Springboards' product is not just Flint on its own, but a tool that combines several LLMs —including ChatGPT and Claude— designed for creative professionals in advertising and marketing, allowing them to drag and combine fragments of text generated by different models to build new ideas. Flint is offered as an additional option within that tool when greater variety is sought. Several sources from the marketing world validate the usefulness of the approach: Zoe Scaman, founder of Bodacious and head of strategy at 77X (a direct-to-fan marketing platform linked to Luka Dončić), recounts that in a test with a classic MBA case —how to reinvent a financial company for today's young people— the three conventional models converged on the same clichéd idea of "teaching financial literacy in a fun way," while Flint proposed rethinking the very concept of wealth accumulation, something she described as genuinely interesting.
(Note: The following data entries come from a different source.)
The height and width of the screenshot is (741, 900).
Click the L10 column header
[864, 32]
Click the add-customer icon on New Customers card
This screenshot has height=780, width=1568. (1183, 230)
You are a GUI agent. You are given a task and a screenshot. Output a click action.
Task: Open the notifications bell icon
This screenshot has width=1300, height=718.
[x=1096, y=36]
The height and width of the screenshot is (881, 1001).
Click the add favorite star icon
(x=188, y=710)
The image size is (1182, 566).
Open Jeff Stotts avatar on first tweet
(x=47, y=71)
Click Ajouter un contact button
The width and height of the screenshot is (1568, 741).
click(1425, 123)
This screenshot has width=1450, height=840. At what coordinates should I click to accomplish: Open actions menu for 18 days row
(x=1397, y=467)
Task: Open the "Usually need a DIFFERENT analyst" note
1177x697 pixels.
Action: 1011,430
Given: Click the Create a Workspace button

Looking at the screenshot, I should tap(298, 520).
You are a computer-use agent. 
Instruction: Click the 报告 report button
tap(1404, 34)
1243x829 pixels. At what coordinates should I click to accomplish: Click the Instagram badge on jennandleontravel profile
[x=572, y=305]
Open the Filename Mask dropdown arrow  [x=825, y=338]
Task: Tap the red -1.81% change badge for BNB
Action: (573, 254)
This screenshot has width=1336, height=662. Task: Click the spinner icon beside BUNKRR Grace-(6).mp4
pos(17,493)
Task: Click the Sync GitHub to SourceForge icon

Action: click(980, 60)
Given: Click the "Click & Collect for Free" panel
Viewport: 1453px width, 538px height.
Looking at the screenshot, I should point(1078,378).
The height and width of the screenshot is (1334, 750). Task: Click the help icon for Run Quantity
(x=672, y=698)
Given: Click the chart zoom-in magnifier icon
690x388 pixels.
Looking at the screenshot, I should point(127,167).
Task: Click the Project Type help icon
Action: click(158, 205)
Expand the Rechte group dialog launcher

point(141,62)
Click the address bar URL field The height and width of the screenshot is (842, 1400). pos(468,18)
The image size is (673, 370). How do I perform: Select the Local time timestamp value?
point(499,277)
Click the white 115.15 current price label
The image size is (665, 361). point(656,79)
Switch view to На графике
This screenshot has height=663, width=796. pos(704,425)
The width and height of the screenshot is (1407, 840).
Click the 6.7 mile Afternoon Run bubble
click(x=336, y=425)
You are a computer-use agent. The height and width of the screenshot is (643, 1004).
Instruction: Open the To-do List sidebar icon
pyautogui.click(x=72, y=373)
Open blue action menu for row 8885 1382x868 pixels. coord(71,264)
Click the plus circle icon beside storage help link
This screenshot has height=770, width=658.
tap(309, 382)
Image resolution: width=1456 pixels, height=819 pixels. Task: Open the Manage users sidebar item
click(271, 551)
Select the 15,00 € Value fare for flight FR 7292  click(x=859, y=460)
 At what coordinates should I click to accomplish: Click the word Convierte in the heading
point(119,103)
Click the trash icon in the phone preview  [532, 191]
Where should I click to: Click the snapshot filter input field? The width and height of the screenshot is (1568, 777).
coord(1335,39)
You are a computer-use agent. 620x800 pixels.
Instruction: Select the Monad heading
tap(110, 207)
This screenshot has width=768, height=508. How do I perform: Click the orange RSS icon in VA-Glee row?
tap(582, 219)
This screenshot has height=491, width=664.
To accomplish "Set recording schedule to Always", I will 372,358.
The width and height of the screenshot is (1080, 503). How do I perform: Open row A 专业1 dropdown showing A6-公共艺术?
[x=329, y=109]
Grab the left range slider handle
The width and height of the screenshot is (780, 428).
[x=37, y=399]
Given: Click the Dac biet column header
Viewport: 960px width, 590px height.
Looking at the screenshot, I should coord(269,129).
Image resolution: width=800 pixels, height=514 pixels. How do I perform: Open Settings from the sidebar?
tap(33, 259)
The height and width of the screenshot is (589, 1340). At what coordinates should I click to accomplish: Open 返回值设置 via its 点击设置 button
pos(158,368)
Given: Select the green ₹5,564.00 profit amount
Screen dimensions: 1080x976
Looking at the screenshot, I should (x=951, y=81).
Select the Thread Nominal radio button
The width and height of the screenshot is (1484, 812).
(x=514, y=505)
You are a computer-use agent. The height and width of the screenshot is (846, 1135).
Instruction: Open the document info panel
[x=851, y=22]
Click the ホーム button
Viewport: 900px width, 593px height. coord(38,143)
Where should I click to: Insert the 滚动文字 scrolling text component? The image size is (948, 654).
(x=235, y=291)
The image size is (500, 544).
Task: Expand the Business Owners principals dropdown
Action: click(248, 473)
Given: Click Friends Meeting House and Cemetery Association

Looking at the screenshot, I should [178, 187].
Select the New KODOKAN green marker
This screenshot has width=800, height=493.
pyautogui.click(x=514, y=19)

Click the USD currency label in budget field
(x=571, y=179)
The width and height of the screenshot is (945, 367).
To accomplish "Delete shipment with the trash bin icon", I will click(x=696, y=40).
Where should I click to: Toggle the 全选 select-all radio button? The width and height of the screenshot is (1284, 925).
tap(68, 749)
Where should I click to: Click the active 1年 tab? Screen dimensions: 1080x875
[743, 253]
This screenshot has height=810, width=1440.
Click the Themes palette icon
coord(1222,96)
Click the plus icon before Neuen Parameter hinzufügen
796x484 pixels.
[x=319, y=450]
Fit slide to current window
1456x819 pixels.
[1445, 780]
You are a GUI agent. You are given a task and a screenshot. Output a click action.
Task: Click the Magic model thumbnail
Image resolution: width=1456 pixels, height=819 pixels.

Scaman warns, however, that Flint is still a prototype that "sometimes crashes" when pushed too hard.
Maximilian Weigl, co-founder and head of strategy at the marketing firm Uncommon, offers a more nuanced perspective: his team uses Flint alongside ChatGPT, Claude and Gemini, valuing the fact that tools that push toward the average are of no use for creating something truly disruptive. However, he also acknowledges that in nine out of ten cases the average is perfectly acceptable, because most people are content with familiar, mass-market solutions, not creative extremes. Weigl adds a broader warning applicable to any AI, including Flint: he worries that teams may rely excessively on the output of these tools, to the point of copying and pasting without thinking, when the real value lies in thinking, talking to others and using one's own voice.
The article closes by placing the problem in a broader context: although Flint is currently marketed to advertisers and marketing professionals (Springboards' current clients), Bingemann and Browne argue that the lack of variety in LLMs is a problem affecting any chatbot user, not just the creative industry. The project's philosophy, in Bingemann's words, is to give people the ability to choose between variety or homogeneity, letting them be the ones to decide whether the result is good or not, rather than letting the machines —all trained in similar ways— end up producing, in his words, "a gray and boring world."
In short, this is a light piece of journalism but grounded in recent academic research (the award-winning NeurIPS paper), documenting a structural bias in current LLMs toward high-probability answers that are homogeneous across different models, and presenting the case of a small startup trying to address it with a specific technical solution —selective intervention of randomness at particular points in the generated text, rather than global adjustments such as temperature— applied to an existing open-source model (Qwen 3) for cost reasons. The approach is validated through testimonials from marketing professionals who use the tool in production, albeit with honest caveats about its current limitations as a prototype.